= Goal of the exercise =
Scan the records that follow, and whenever a line has the word "width", copy it.

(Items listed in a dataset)

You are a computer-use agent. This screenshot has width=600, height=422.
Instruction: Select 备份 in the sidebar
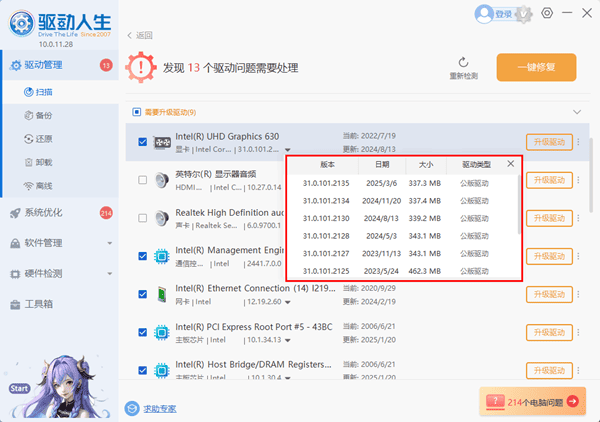(x=43, y=115)
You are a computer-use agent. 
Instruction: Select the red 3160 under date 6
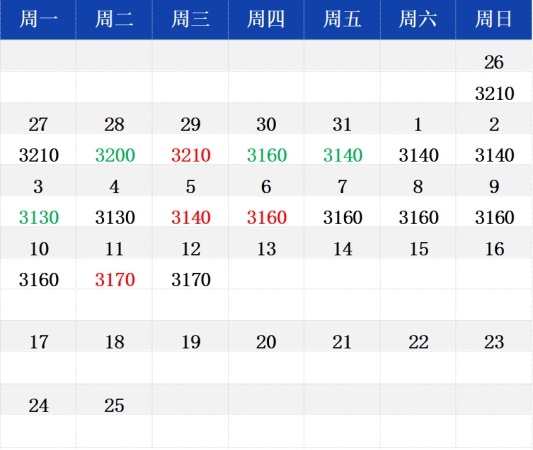point(267,218)
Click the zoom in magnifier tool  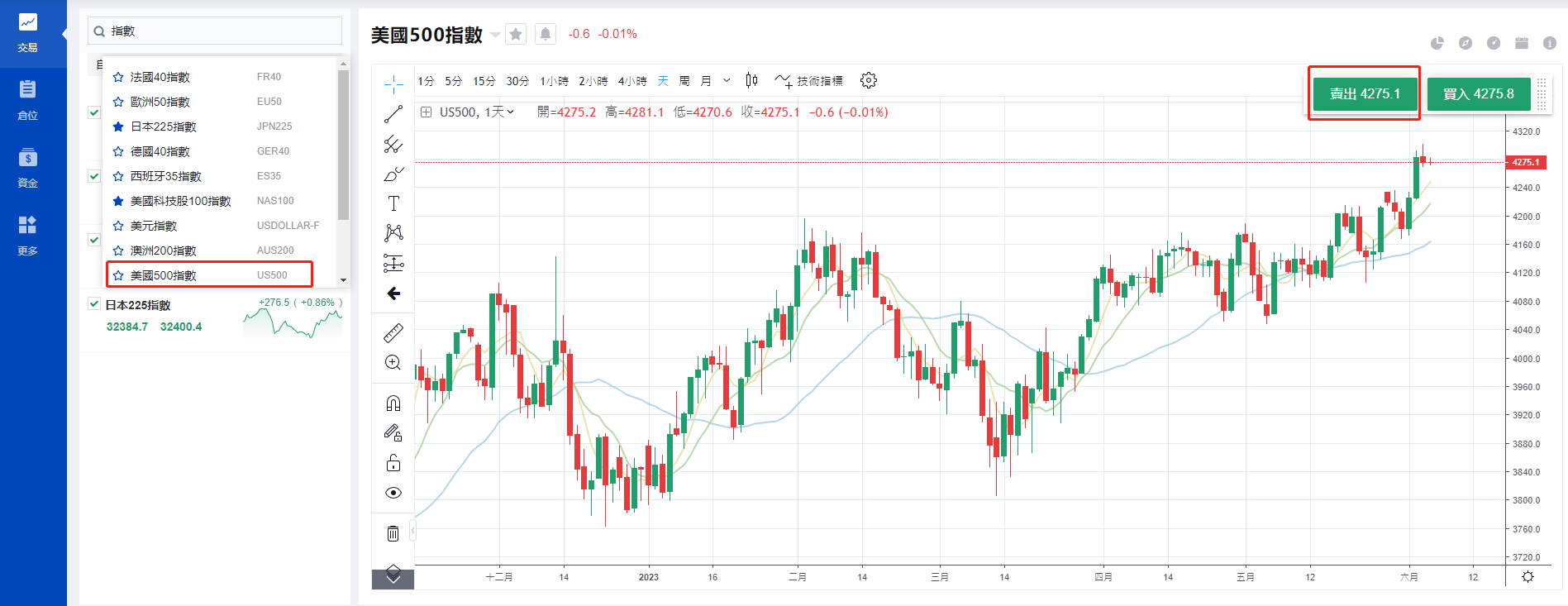click(x=393, y=363)
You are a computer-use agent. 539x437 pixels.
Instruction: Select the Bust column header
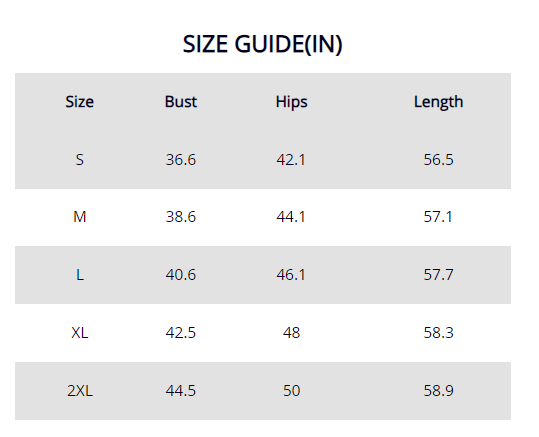tap(181, 102)
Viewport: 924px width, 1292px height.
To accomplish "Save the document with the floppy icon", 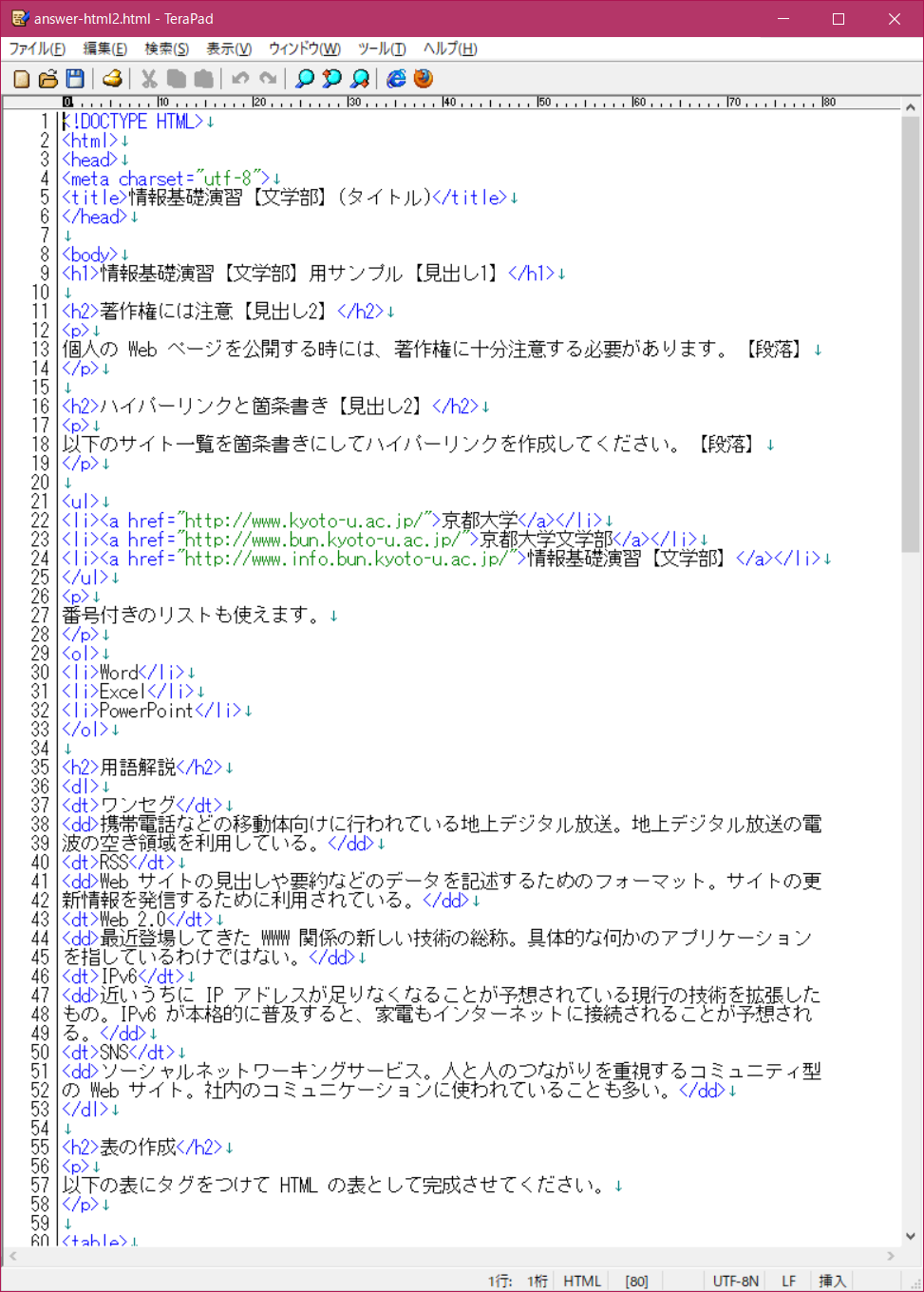I will point(75,79).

= Answer for the task =
You are a computer-use agent. This screenshot has width=600, height=422.
Viewport: 924px width, 1292px height.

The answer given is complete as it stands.